Tras la repentina muerte de su padre, se intensificó en él un medido hooliganismo por el Real Madrid, equipo sobre el que escribiría unas crónicas y columnas que con humor y simpatía engatusarían al lector. Estos artículos recogen la concepción del periodismo deportivo que desde décadas anteriores practicaban figuras como Gonzalo Suárez, quien bajo el pseudónimo de Martín Girard, y a la manera del nuevo periodismo -antes de saber qué demonios era eso del nuevo periodismo-, coprotagonizó la crónica junto a los personajes con un estilo personal cubierto de un halo literario colmado de licencias entonces insospechadas, como presentar una entrevista narrando su propio desayuno. ¿Y qué me importa a mí el croissant del señor Girard?, denunciarían los reaccionarios.
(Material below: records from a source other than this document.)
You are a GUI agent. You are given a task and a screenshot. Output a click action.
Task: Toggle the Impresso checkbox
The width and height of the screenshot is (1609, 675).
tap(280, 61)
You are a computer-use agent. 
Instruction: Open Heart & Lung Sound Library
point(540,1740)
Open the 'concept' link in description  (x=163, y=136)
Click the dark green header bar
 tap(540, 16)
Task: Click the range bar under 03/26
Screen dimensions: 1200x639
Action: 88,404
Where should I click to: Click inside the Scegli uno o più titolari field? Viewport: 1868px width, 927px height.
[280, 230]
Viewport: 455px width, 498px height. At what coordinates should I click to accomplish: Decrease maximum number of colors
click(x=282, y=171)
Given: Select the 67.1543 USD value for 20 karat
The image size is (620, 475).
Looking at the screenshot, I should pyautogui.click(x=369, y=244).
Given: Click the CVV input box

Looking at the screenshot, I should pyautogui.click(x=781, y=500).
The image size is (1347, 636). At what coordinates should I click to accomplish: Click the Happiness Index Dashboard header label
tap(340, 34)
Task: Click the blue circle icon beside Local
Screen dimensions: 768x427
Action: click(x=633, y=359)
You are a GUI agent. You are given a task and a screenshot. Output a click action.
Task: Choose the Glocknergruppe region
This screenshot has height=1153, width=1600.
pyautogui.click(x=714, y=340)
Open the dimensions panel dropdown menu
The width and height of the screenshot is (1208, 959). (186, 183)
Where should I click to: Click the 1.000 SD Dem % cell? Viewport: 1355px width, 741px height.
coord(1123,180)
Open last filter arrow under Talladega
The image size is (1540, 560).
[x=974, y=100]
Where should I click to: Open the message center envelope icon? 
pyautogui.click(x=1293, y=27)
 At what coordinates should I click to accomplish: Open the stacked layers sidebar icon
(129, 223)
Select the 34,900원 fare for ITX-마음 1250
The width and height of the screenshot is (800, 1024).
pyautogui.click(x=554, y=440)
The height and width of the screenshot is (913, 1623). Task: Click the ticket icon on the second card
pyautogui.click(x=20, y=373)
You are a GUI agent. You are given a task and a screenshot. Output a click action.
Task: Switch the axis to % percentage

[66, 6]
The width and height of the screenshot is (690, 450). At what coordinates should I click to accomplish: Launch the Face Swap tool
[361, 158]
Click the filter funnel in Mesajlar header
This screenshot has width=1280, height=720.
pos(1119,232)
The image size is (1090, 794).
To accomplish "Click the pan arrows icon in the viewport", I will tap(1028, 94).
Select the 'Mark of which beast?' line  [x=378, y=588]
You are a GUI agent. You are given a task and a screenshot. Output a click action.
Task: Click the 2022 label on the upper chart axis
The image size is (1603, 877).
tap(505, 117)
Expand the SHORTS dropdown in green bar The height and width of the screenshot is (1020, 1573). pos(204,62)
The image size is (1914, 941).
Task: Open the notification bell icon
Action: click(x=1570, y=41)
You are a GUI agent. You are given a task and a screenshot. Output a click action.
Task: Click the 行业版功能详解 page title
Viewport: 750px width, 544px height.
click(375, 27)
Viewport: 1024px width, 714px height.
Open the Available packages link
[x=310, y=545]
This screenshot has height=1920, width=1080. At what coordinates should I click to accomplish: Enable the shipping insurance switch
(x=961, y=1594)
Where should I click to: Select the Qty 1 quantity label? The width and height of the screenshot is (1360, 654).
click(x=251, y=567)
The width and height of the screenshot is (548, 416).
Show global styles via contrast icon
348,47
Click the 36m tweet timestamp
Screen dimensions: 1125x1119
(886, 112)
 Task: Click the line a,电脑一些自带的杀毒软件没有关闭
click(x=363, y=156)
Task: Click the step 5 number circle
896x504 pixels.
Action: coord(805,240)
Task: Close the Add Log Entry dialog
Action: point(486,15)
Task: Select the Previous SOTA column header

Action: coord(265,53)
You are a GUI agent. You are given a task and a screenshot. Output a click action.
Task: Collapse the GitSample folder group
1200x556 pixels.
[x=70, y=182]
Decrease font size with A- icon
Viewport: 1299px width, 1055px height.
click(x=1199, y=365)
Si un columnista es un estilo, Gistau cultivó el suyo con oficio. No era nadie, pero desde sus inicios se acercó muchísimo a la identidad que perseguía. En sus columnas de origen destaca ya la fluidez, su nivel de ingenio, la novedad y la creación de un universo propio que comienzan a configurar la identidad de un periodista que no jugaba con las verdades, ¡quizá porque entonces aún no las tenía!, pero que disfrutaba haciéndolo con las percepciones. No ejercía ni de juez ni de repartidor de prestigios. No había lecciones de vida en sus textos. Buscaba entender lo que ocurría y relataba dicha búsqueda. Leía, veía y, sobre todo, sabía cómo narrar lo que encontraba. Para ello no denostaba la primera persona, porque al estilo de Ruano, aunque sin su batín, consideraba que desde el yo no se puede mover el mundo, pero sí contarlo. Y lo hacía como nadie.
David Lema, periodista, es editor de El penúltimo negroni (Debate), la antología póstuma sobre David Gistau en la que se recogen sus columnas, crónicas parlamentarias y reportajes.